There is no assurance that the execution of such agreements will be effective to
protect the Company, that the Company will be able to enforce the provisions of
such nondisclosure agreements or that technology and other information acquired
by the Company pursuant to its development activities will be deemed to
constitute trade secrets by any court of competent jurisdiction.
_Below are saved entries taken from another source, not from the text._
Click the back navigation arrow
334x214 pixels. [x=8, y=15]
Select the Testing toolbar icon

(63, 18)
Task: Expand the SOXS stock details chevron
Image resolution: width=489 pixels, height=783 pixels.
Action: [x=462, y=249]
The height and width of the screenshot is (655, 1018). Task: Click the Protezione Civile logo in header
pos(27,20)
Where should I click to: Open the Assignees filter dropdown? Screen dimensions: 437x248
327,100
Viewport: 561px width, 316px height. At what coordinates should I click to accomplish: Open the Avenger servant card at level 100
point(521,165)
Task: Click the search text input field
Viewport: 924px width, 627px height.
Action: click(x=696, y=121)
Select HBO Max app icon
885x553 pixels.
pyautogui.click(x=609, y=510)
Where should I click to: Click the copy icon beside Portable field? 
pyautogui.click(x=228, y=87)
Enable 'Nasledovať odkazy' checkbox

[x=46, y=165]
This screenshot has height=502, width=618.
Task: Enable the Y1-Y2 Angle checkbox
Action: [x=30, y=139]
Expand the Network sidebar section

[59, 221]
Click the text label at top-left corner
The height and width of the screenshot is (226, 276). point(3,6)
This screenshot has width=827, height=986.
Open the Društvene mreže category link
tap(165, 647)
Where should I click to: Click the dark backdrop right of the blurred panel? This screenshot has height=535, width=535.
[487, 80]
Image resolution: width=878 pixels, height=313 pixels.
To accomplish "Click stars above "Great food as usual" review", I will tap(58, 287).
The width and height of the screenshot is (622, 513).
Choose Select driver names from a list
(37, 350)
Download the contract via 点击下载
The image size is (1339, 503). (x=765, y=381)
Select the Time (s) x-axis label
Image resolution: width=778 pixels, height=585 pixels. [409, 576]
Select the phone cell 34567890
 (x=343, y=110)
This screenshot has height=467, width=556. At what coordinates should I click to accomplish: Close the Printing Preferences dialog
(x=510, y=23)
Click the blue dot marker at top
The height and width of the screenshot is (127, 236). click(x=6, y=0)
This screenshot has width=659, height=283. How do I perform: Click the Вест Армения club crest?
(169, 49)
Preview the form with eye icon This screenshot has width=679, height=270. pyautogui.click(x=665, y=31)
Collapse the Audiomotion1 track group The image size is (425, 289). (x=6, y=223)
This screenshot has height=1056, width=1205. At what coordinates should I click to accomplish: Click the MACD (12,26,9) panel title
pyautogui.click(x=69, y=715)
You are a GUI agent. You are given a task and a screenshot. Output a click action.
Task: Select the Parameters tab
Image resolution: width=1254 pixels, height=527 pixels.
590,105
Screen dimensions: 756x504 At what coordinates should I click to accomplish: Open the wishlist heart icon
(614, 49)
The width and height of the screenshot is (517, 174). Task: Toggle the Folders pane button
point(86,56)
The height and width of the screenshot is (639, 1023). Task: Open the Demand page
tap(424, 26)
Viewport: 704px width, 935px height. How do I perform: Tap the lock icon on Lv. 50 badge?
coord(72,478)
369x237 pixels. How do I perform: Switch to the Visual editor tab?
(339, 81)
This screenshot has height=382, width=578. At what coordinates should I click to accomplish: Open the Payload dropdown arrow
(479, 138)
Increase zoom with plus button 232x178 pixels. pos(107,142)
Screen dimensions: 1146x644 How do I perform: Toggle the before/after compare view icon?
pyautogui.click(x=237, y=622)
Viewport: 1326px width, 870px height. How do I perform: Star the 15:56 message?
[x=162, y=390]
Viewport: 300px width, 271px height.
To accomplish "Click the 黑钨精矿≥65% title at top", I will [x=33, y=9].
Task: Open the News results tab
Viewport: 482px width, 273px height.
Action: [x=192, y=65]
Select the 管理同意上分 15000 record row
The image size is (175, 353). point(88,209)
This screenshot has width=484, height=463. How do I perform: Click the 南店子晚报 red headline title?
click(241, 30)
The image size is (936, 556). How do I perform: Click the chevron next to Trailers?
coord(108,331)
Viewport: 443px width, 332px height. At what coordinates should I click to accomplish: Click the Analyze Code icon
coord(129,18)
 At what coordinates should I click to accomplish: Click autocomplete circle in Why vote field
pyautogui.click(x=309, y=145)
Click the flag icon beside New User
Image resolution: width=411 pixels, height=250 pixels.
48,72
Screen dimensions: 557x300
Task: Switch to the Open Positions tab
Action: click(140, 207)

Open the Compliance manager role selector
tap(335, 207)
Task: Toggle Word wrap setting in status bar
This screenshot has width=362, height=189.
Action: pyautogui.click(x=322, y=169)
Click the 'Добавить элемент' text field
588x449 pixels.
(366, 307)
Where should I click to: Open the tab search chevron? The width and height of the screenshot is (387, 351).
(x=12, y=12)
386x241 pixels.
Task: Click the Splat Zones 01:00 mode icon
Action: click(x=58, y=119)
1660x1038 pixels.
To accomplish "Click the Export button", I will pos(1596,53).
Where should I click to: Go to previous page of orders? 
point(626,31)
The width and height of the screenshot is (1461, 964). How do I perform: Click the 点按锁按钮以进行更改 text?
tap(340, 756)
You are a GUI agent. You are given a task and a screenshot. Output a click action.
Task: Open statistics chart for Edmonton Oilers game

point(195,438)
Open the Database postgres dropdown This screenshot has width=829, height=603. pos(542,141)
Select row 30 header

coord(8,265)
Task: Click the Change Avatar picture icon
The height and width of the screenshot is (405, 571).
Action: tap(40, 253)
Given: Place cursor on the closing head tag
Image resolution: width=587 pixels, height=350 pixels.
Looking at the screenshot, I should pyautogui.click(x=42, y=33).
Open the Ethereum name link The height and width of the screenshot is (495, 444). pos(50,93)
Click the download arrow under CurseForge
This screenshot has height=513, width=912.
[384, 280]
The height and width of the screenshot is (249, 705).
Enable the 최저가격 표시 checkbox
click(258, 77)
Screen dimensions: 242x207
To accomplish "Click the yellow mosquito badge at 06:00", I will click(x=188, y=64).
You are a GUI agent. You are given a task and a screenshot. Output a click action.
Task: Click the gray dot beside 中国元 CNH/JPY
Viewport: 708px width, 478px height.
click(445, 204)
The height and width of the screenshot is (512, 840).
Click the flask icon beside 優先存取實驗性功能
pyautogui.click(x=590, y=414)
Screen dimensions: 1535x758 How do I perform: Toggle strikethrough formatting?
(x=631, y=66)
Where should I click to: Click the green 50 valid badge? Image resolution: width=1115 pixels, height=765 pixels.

CONSTRUCTION BUSINESS REGULATION.
Our operations are subject to compliance with regulatory requirements of
federal, state, and local agencies and authorities, including regulations
concerning workplace safety and labor relations. We are also subject to
substantial environmental laws that have been enacted in the United States and
in the New York Metropolitan area in response to public concern over the
environment. These federal, state and local laws and the implementing
regulations affect nearly every customer of the Company. Efforts to comply with
the requirements of these laws may increase demand for the Company's
construction services, and the Company believes there will be a trend toward
increasing regulation and government enforcement in the environmental area. The
necessity that the Company's clients comply with these laws and implementing
regulations subjects the Company to substantial liability. The Company believes
that, to the best of its information and knowledge, it is in compliance with all
material federal, state and local laws and regulations governing its
construction operations.
EMPLOYEES.
As of June 30, 2004, the Company employed 356 full-time employees, of which 18
are engaged in administration and finance. Of the remaining full-time employees,
338 are employed by the various construction subsidiaries of the Company, with
337 engaged in manufacturing, engineering and production and 1 in marketing and
sales. Many of the Company's employees have overlapping responsibilities in
these job descriptions.
The Company believes that its future success will depend, in part, upon its
continued ability to recruit and retain qualified management and technical
personnel. Competition for qualified personnel is significant, particularly in
the geographic areas in which DualStar and its subsidiaries are located. The
Company depends upon its ability to retain the services of key employees. The
loss of services of one or more key employees could have a material adverse
impact on the Company. As of June 30, 2004, the Company had 332 employees that
were represented by labor organizations. The Company has never experienced a
work stoppage. Management of the Company believes that it has a healthy
relationship with its employees.
RISK FACTORS
AN INVESTMENT IN THE COMPANY'S SECURITIES INVOLVES A HIGH DEGREE OF RISK AND
SHOULD BE CONSIDERED ONLY BY INVESTORS WHO CAN AFFORD THE RISK OF LOSS OF THEIR
ENTIRE INVESTMENT. PROSPECTIVE INVESTORS SHOULD CAREFULLY CONSIDER THE FOLLOWING
RISK FACTORS BEFORE INVESTING IN THE COMPANY'S SECURITIES. SEE ALSO NOTE ON
FORWARD-LOOKING STATEMENTS.
THE COMPANY MAY BE UNABLE TO CONTINUE OPERATIONS DUE TO OPERATING LOSSES
The Company incurred significant operating losses in the last several fiscal
years. The Company completed the discontinuance of its communications business
in August 2003. There can be no assurance that the construction related
businesses will attain or sustain profitability or positive cash flow from
future operations. If the Company does not effectively manage its working
capital, it may need to implement additional cost containment measures, seek
additional financing, and/or seek to renegotiate its contractual obligations.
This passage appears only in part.